Extract:
════════════════

June 19th is National Martini Day. As if any excuse were needed for a cocktail. Martini is the classic cocktail and makes it onto any list of the world’s top 10 cocktails.
“Good quality ingredients
is the way to go”
Like so many of the best things in life- a bag of chips, or a pie and a pint-it’s a simple pleasure. Gin (or vodka) and vermouth, garnished with an olive. It doesn’t get much simpler than that. And it oozes sophistication. You never see James Bond with a bag of chips or a pie and a pint.
Despite its simplicity, or maybe because of it, there are lots of definitions of what makes a proper Martini, lots of different ways to make one and endless refinements. Vodka or gin? Red or white vermouth? Shaken or stirred? Wet or dry? On the rocks? With a twist of lemon?
Purists insist that a Martini is a mixture of gin and vermouth garnished with an olive-nothing more and nothing less-but it really all boils down to one thing. Taste. To each their own.
According to woman about town Charlie Hooson-Sykes, the right gin and the right vermouth (if you’re not making a Churchill Martini) are key.
“Good quality ingredients is the way to go,” says Charlie. “Learn whether you like wet or dry Martinis and then invest in a good vermouth. Dolin is a great example. Also, if, like me, you’re a dirty Martini fan, invest in good olives. It also tells in your gin or vodka.
“There are some incredible vodkas out there to play with and each offers a different flavour or mouthfeel. The same with gin – a floral gin isn’t going to work so well in a dirty Martini, but might work beautifully in a wet style one. If you’re not sure, find a good bartender worth their weight in gold.”
So we did. We asked Susie Wong, a 24-carat bona fide Manchester bartender and mixologist extraordinaire, how to make the perfect Martini.
Susie Wong’s Perfect Martini
- Choose your spirit. Vodka or gin. Mine would be Forest Gin but I also do like Warner Edwards and Gin Mare.

════════════════

Source excerpt:
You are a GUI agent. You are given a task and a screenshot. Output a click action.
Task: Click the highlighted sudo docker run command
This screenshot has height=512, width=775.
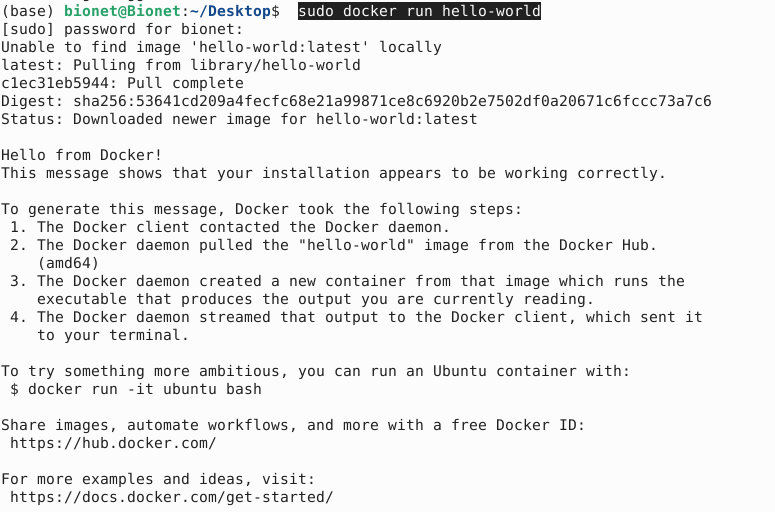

════════════════

Required work:
Update the passage of the Martini article that opens with "According to woman" and closes with "gin or vodka.", replacing "vermouth" with "fortified wine" throughout. The listing isn't needed here.

Task output:
According to woman about town Charlie Hooson-Sykes, the right gin and the right fortified wine (if you’re not making a Churchill Martini) are key.
“Good quality ingredients is the way to go,” says Charlie. “Learn whether you like wet or dry Martinis and then invest in a good fortified wine. Dolin is a great example. Also, if, like me, you’re a dirty Martini fan, invest in good olives. It also tells in your gin or vodka.